> _Records to process_:
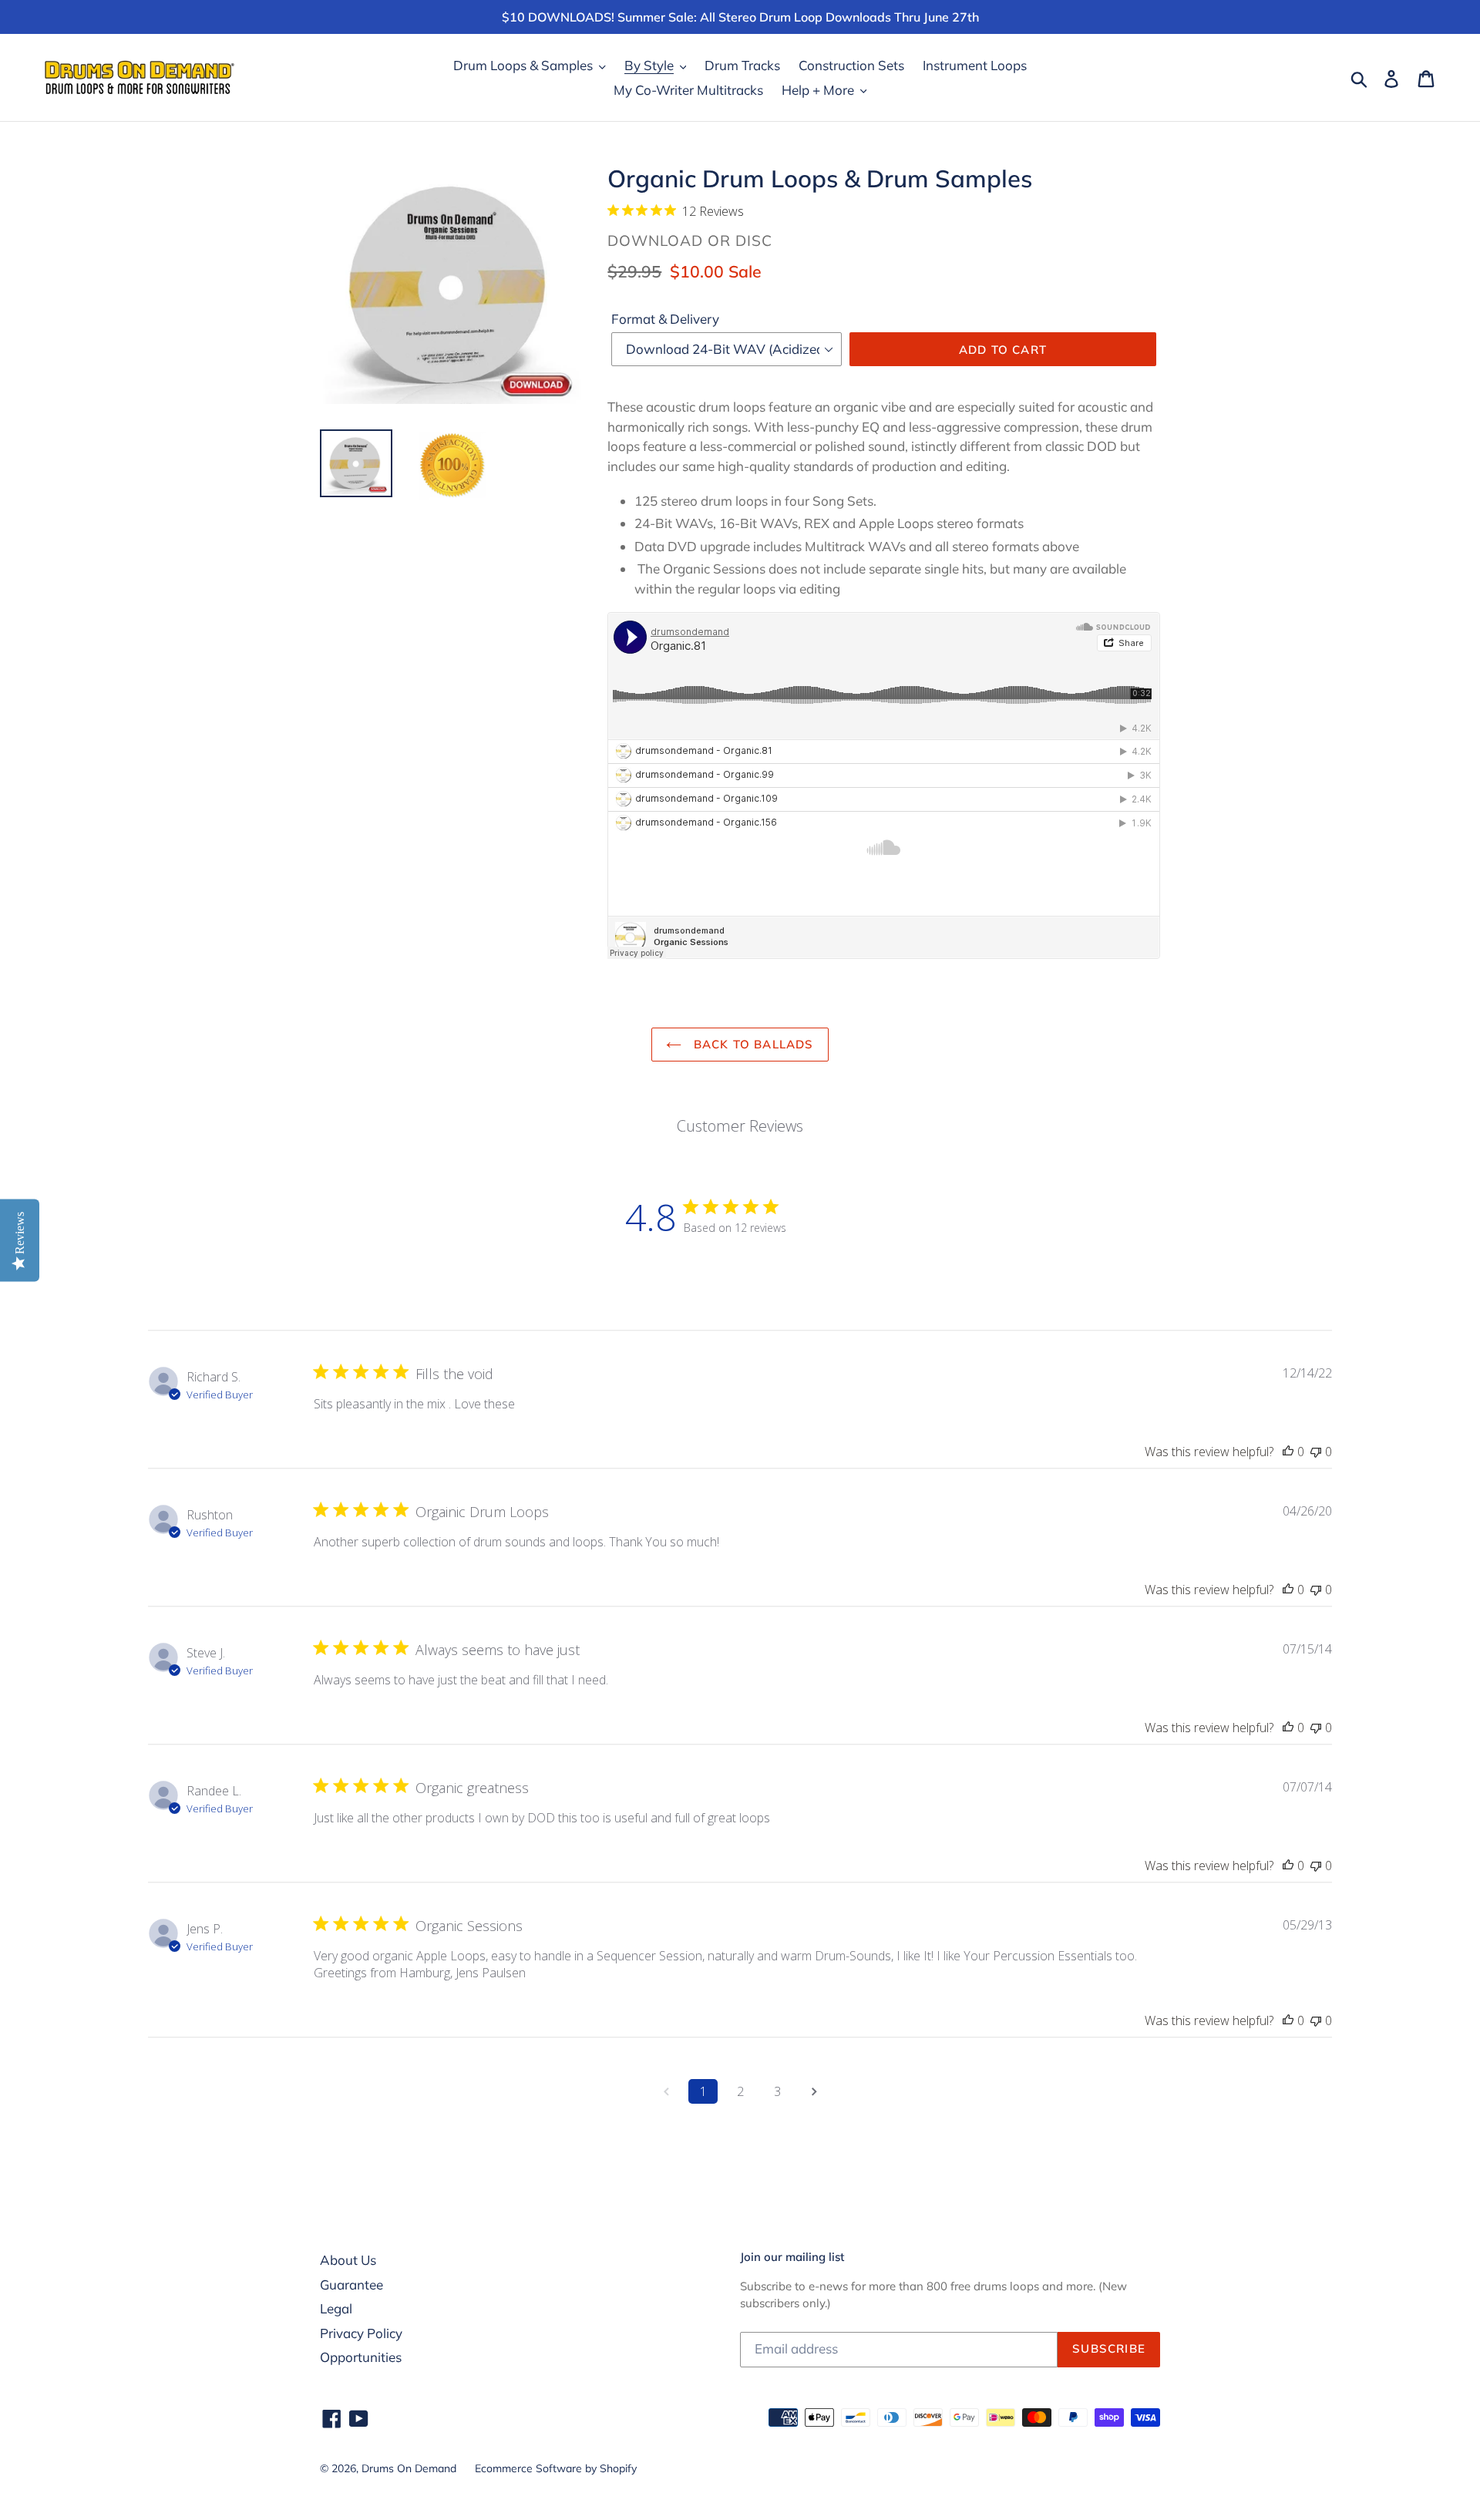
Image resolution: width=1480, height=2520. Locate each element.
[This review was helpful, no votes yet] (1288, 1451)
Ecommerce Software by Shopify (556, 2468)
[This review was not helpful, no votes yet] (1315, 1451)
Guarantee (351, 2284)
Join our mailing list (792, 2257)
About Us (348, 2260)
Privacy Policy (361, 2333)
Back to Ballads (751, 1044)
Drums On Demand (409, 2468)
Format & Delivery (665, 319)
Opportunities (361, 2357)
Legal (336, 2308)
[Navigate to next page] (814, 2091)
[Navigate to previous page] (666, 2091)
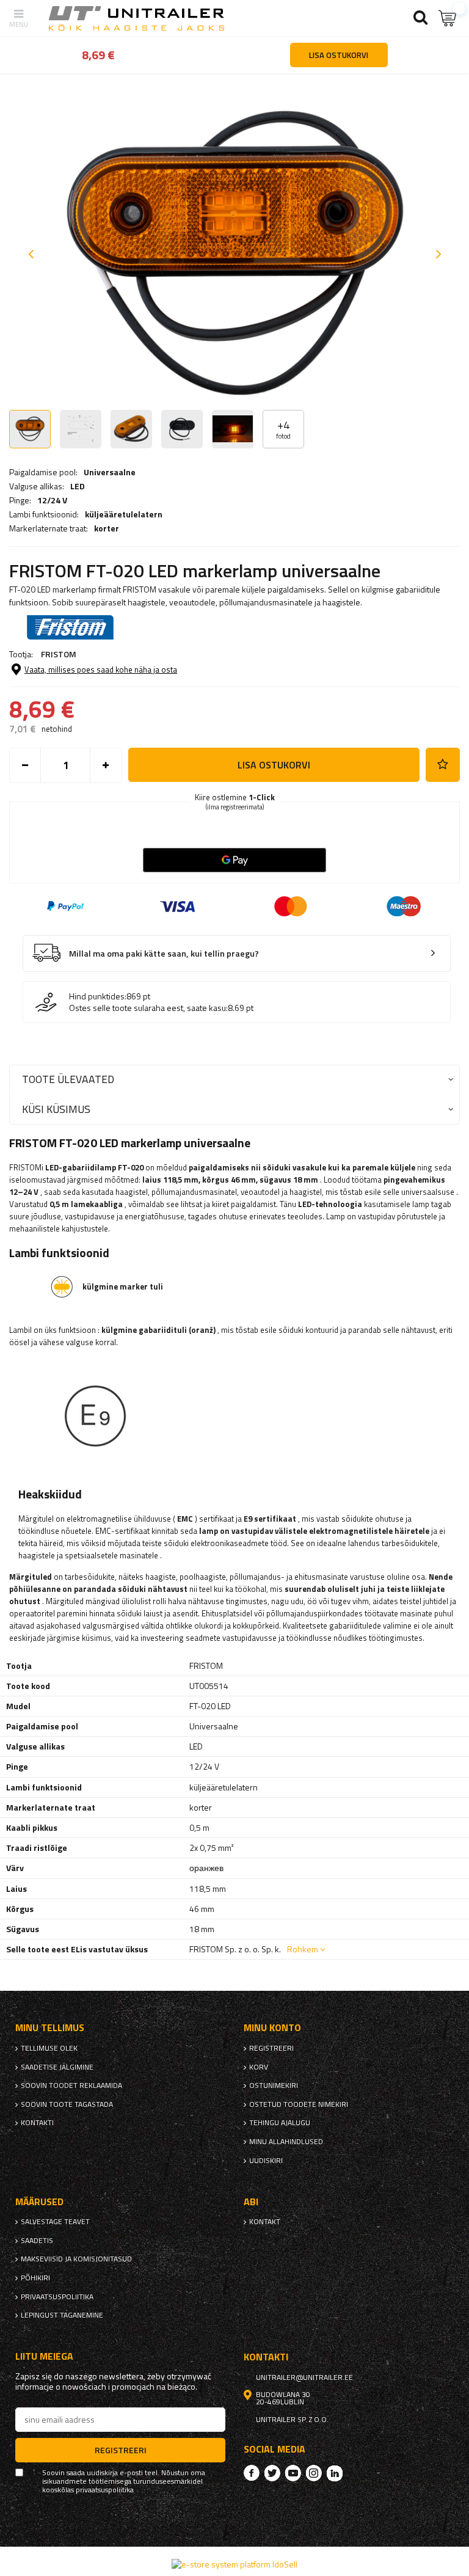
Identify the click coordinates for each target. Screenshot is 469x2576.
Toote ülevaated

> _Goal of the exercise_: Leave out every picture, and copy exactly the lines from the line that contains "Legal (336, 2308)" through the end of the material.

> _Output below_:
Legal (336, 2308)
[Navigate to next page] (814, 2091)
[Navigate to previous page] (666, 2091)
Identify the click coordinates for each target. Screenshot is 469x2576.
Toote ülevaated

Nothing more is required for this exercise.